Home » How to rescue a home-made cocktail: ‘Don’t worry about having a bottle of every spirit’

How to rescue a home-made cocktail: ‘Don’t worry about having a bottle of every spirit’

The alchemy in mixing a cocktail is to make it more than the sum of its parts. No one flavour or sensation should overpower. If, when taking a sip, you find yourself thinking “too strong”, “too sweet”, “too sour”, “too bitter” – then your drink is unbalanced. Worry not! It can be saved.

The three sides of the taste triangle

The foundations of every successful cocktail – strong, sweet and bitter (or sour) – form the three sides of the triangular base that has underpinned cocktail creativity from 1806 to the present day. I call this the “taste triangle”.

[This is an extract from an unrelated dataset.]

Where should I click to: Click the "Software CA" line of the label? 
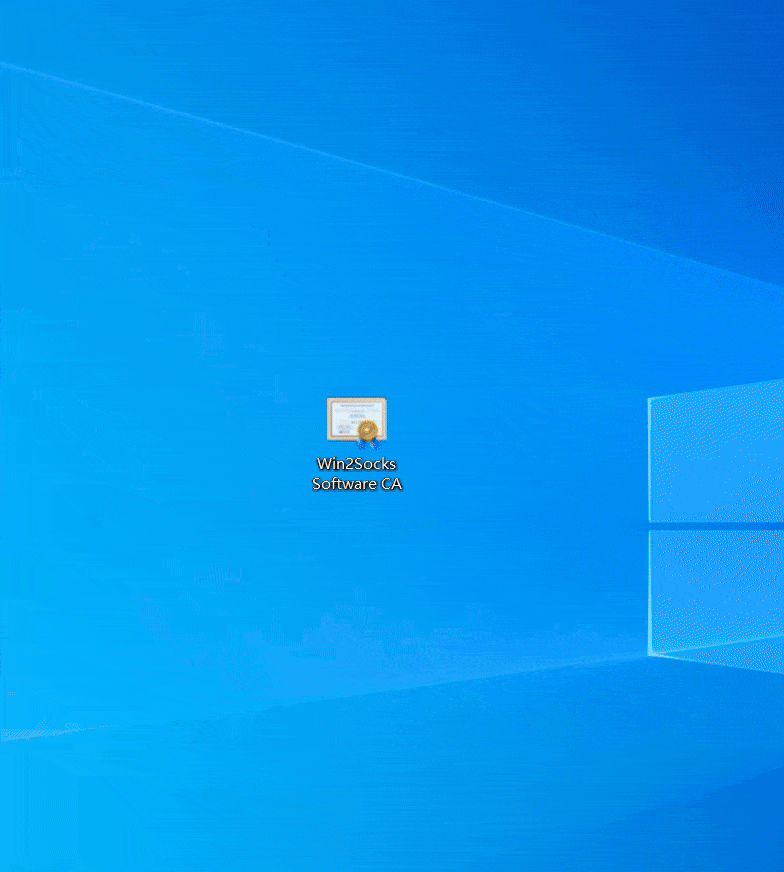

Strong: The “strong” element is the driving force of your cocktail. It’s the base – what gives it body and a backbone. The strong part of the cocktail does generally have to be dry (no added sugar), and usually brings a drying effect to the whole drink whether through a savouriness, spice or minerality.

Sweet: “Sweet” is often seen as a dirty word because people have suffered through far too many sticky and sickly cocktails. But sweetness is an integral part of any cocktail as a counterpoint to sour and bitter flavours and to add body, texture and depth. If you don’t believe me, try a mojito without the sugar syrup (sadly, a reasonably common request). The rum, lime and mint jag across your palate and the already thin flavour quickly gets thinner as the ice melts, until you’re drinking sour mint water with a hint of ethanol. It’s an experience I do my best to gently talk customers out of.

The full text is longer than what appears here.